WASHINGTON, November 16, 2012 – Celebrity advocate Jada Pinkett Smith, along with her daughter, Willow, joined Senators Rob Portman (R-Ohio) and Richard Blumenthal (D-Conn) at this week’s launch of the Senate Caucus to End Human Trafficking.  Survivors Minh Dang and Withelma “T” Ortiz were both present; their testimonies drove the message home that legislators must work together in order to pass effective laws against human trafficking.  As I listened to their speeches, I thought of the many victims at that moment who were suffering and unaware that celebrities, survivors, and lawmakers were standing together on Capitol Hill, fighting for their rights.

In the year 2000, I graduated from college with a bachelor’s degree in biology.  I remember on my last day of school, I turned back for one last look at the building and thought about all that I was leaving behind.  Graduating from the Richard Stockton College of New Jersey was a turning point in my life.  It enabled me to walk away from a dark past and to envision a brighter future.

Little did I know that another turning point had occurred in the year 2000 for those men and women, girls and boys, who shared a history similar to my own.  That event was the passing of an historic law called the Trafficking Victims Protections Act (TVPA).  The TVPA is a federal law which addresses human trafficking, a term I did not yet know upon graduating college.
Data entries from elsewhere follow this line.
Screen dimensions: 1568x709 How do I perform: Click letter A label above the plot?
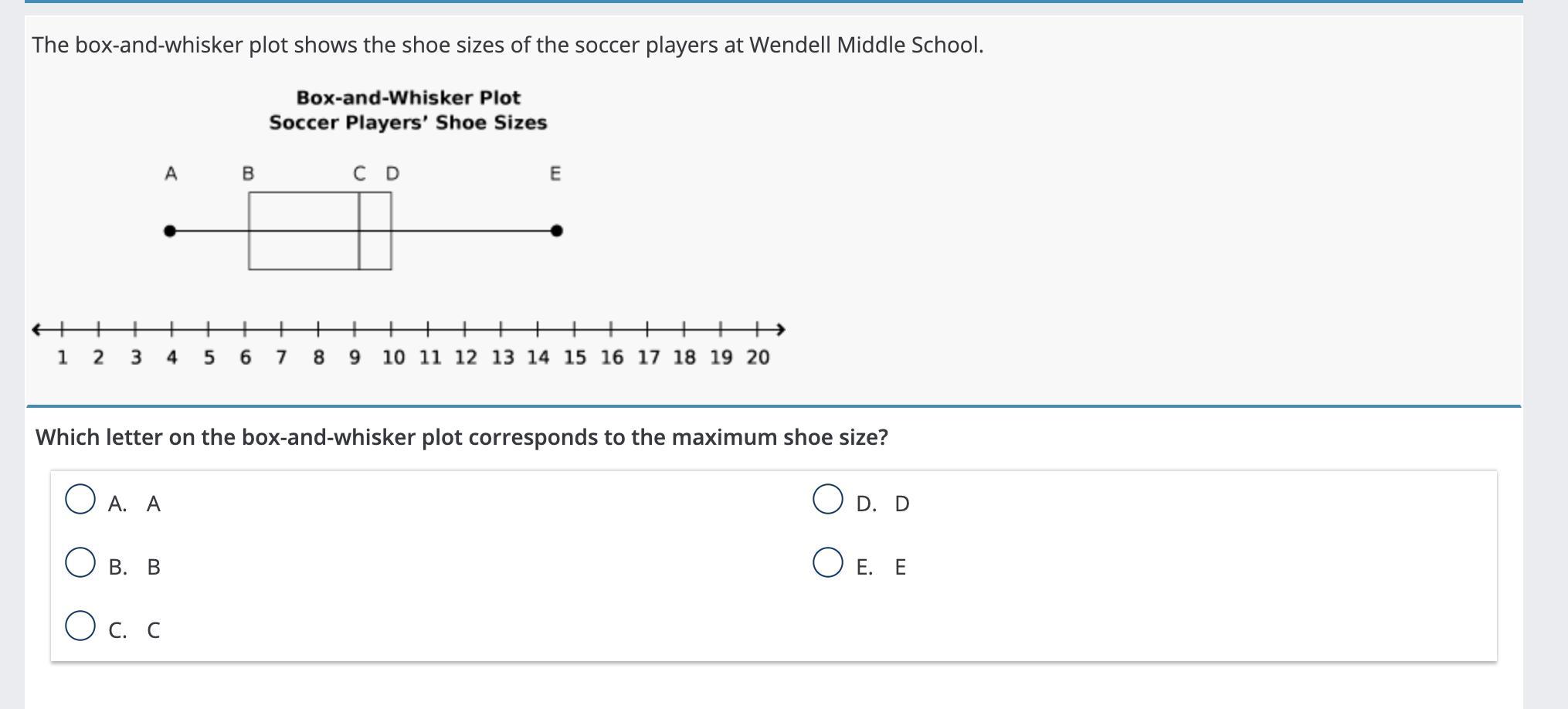171,174
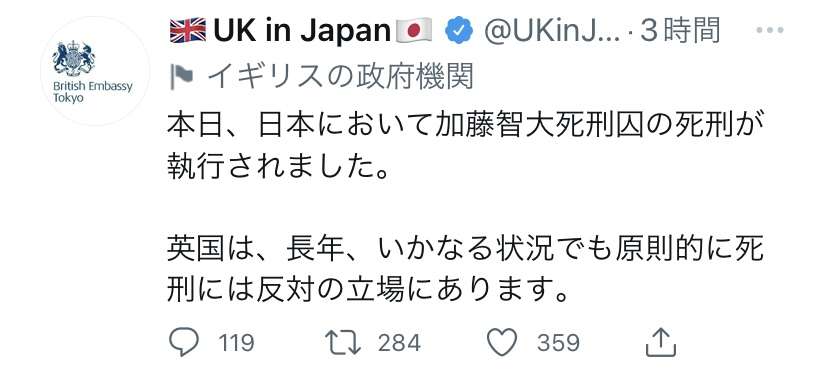Retweet this post via the arrows icon
The image size is (828, 378).
pos(343,343)
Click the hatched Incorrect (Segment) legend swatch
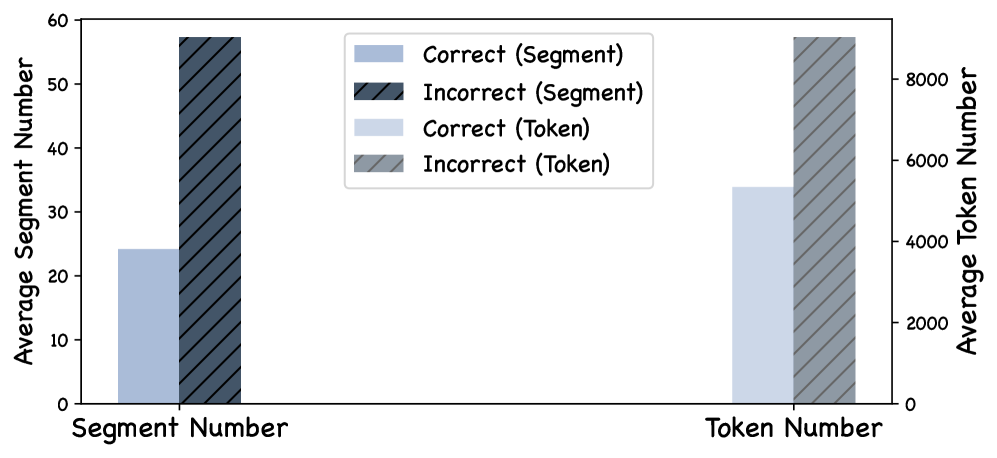Viewport: 997px width, 458px height. [380, 92]
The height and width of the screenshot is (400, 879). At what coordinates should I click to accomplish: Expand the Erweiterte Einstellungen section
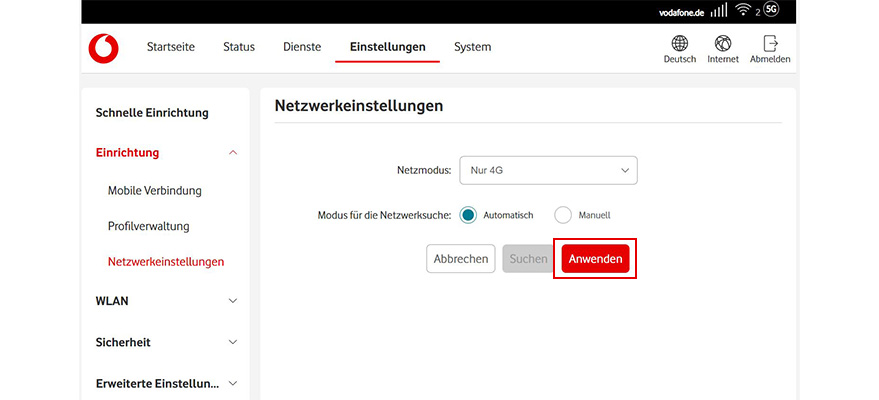(x=233, y=383)
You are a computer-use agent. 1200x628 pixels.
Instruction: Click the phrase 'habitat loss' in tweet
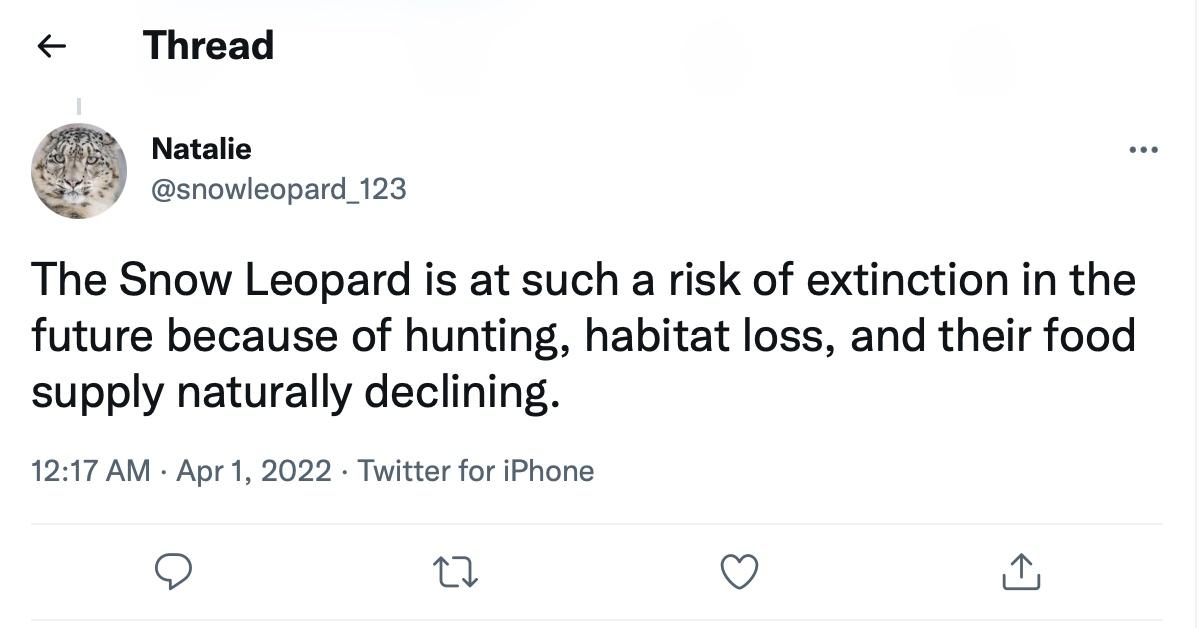(709, 336)
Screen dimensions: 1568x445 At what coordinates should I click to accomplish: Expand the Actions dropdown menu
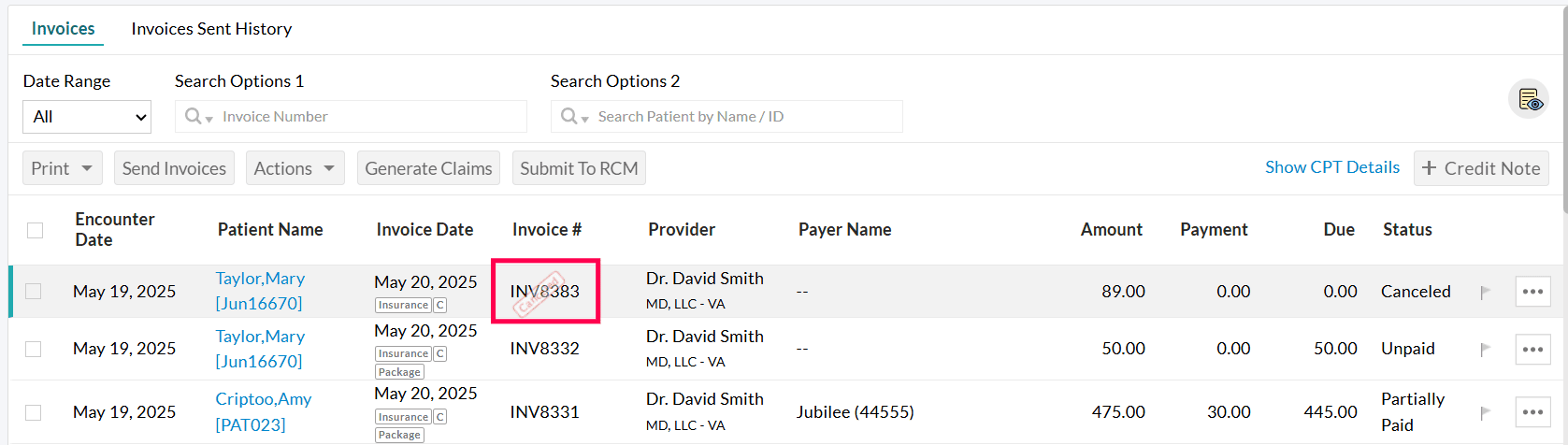tap(295, 168)
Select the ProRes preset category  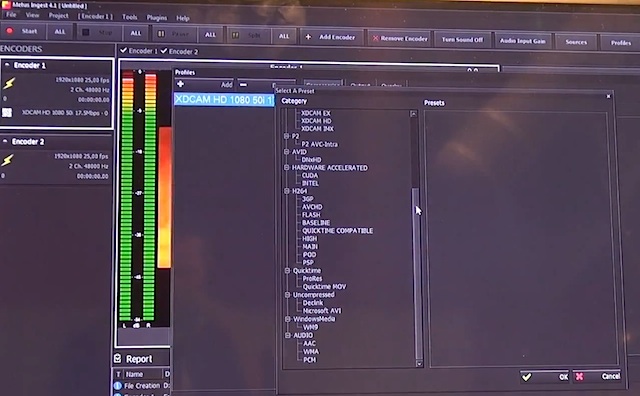pyautogui.click(x=313, y=278)
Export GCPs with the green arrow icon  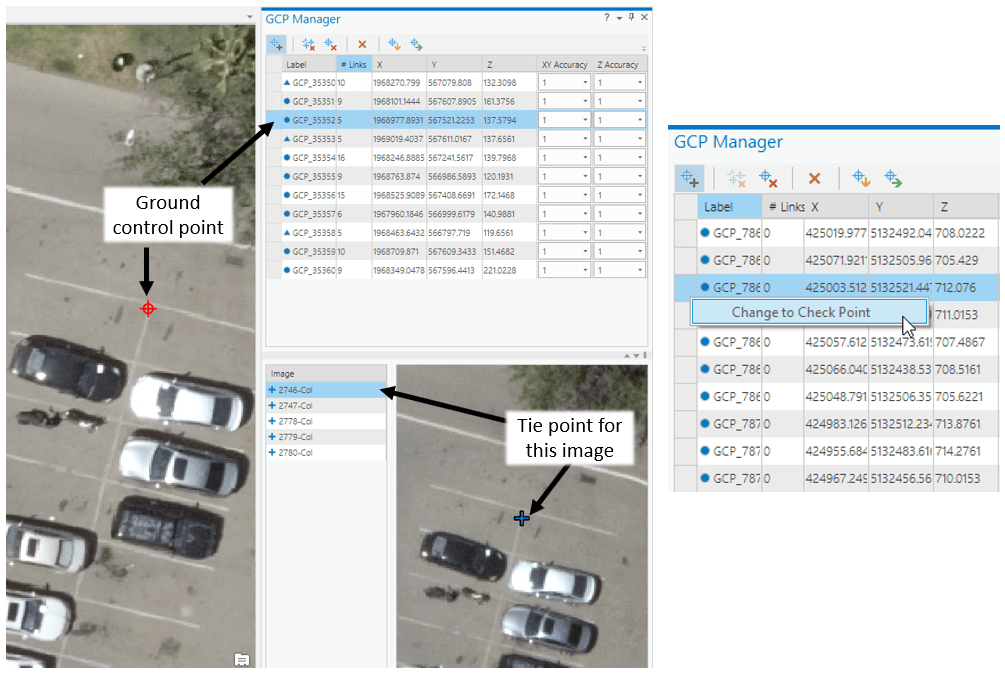417,44
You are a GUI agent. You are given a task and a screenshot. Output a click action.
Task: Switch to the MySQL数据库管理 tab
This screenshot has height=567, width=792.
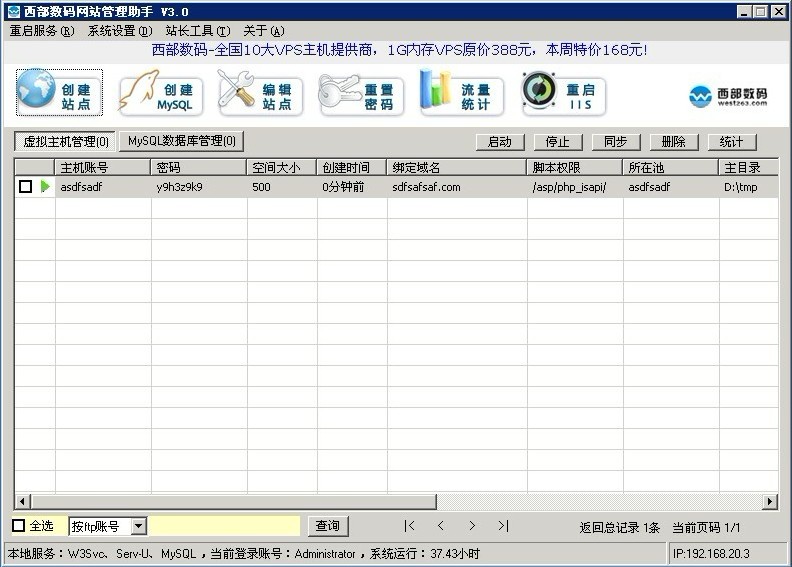[181, 142]
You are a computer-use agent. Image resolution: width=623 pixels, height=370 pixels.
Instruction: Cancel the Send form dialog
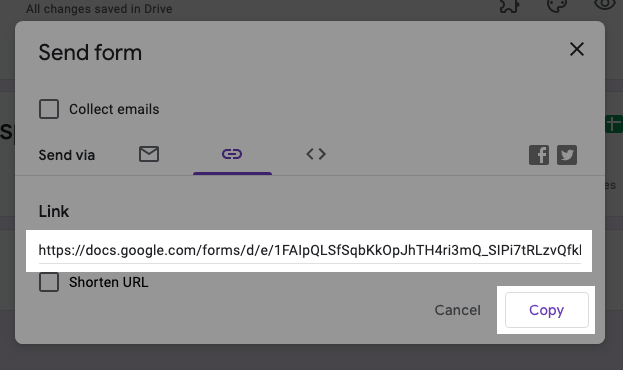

I would not hear those words for another nine years; and it was not until then that I was able to define my past.

Human trafficking.

I had been trafficked at the age of fourteen by three adults, all of whom served little to no time for their crimes, due in part to the lack of trafficking laws at that time.  There was no prevention or awareness for this type of crime when I was in middle school.  Without any warning for such predators, I trusted a charismatic man I had met at the mall, a man who promised Hollywood fairytales if I ran away with him.  Within hours of leaving home, I was sold on the streets of Atlantic City, New Jersey.

I received no services following my victimization in 1992, and for nearly 20 years, I believed that what had happened to me was somehow my fault.  I carried with me this secret throughout high school and college, throughout my first professional job in Philadelphia and my second in New Jersey, and throughout my many proceeding relocations across the country as I tried to rid myself of a past that seemed to haunt me.

When I first learned about the TVPA years later, I swelled with gratitude at the thought of advocates and legislators fighting for my rights without my even knowing about it.  I thought that I, alone, had experienced this victimization and that nobody in the world shared an interest or an understanding for my story.

Since the year 2000, the TVPA has been reauthorized by Congress three times, in 2003, 2005, and 2008.  In 2011, I was proud to join labor trafficking survivor, Ima Matul, in a joint testimony to Congress regarding a fourth reauthorization for the TVPA.

Unfortunately, over a year later, this bill still has failed to pass.

If the TVPRA fails to pass, then organizations across the country risk the loss of funding for prevention, awareness, and victim services. In addition, the United States has emerged as a world leader on this issue, annually ranking nations on their efforts to combat trafficking in persons. If the TVPRA is not authorized, what type of message does that send to other nations around the world?  If the United States will not set aside partisan differences for the sake of human rights and human dignity, then why should they?

I urge our legislators: Don’t let another year end without reauthorizing this legislation.

One of the reasons I gained the courage to face my past and to speak out about my victimization was because the leaders of our country were already standing up and fighting for me.  Failure to pass the TVPRA will risk loss of such profound support for today’s victims of human trafficking.

Members of the National Survivor Network (NSN) visited with legislative leaders in Washington D.C. in September 2012 in order to advocate for the passage of the TVPRA.  Since then, President Barack Obama addressed the pandemic issue of human trafficking in his speech at the Clinton Global Initiative, and he urged for the reauthorization of the TVPA.  Senate Judiciary Committee Chairman Patrick Leahy also pushed for the renewal of the TVPA, as well as 45 Attorneys General who sent a formal request to House Speaker John Boehner.

As a survivor, I urge legislators to stand up for those who cannot yet represent themselves and to pass SB 1301, the Trafficking Victims Protection Reauthorization Act.  This bill has bipartisan support with over 50 co-sponsors and widespread support from advocates and NGOs, including the Coalition to Abolish Slavery and Trafficking (CAST) and Polaris Project.

With your support, all survivors of human trafficking will have the chance at a brighter future, and we will continue to spread awareness and prevention throughout America and beyond.  And once again, America will emerge as the world leader on the most important human rights issue of our time.